Piotr Kubaj said that this is a probably more of a marketing term than a technical term, the term tries to lure existing users into thinking "it's the same you know, but better!". I think that this is fair in some senses: for many applications ld.lld has achieved much faster speed and much lower memory usage than GNU ld. A more important thing is that ld.lld adds a third choice to the spectrum. It brings competitive pressure to both sides, gives incentive for improvement, and makes for more standardized future features/extensions. One reason that I am subscribed to the binutils mailing list is I want to participate in its design processes (I am proud to say that I have managed to find some early issues of various new things).

Anyway, I thought documenting the compatibility problems between the ELF ports of ld.lld and GNU ld is useful, not only to others but also to my future self, hence this article. I will try to describe GNU gold behaviors as well.

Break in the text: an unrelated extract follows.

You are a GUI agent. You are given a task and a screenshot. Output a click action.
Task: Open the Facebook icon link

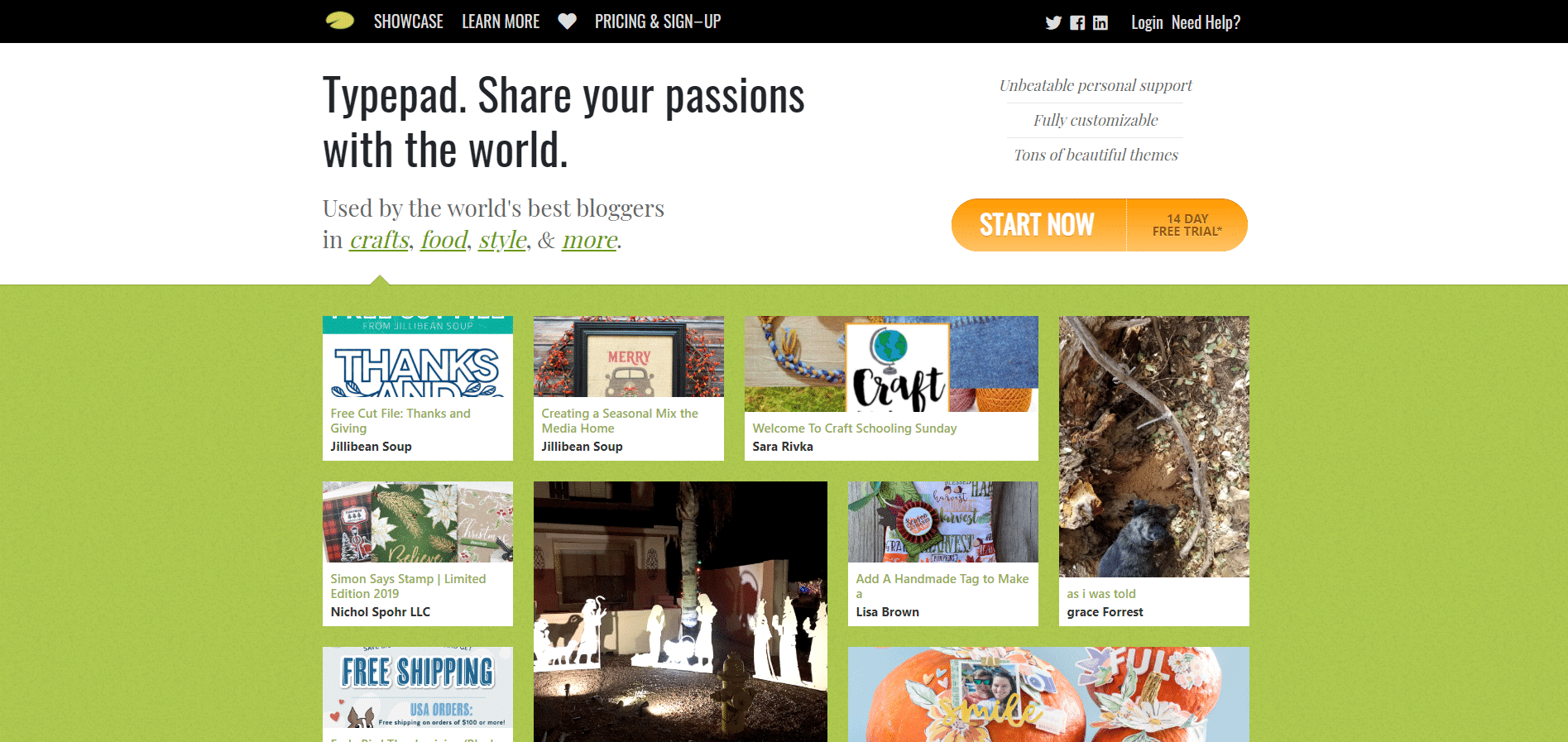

So here is the long list. Please keep in mind that many compatibility issues do not really matter and a user may never run into such an issue. Many of them just serve as educational purposes and my personal reference. There some some user perceivable differences but quite a lot are WONTFIX on both GNU ld and ld.lld. ld.lld, as a newer linker, has less legacy compatibility burden and can make good default choices in some cases and say no to some unneeded features/behaviors. A large number of features are duplicated in GNU ld's various ports. It is also common that one thing behaves this way in port A and another way in port B.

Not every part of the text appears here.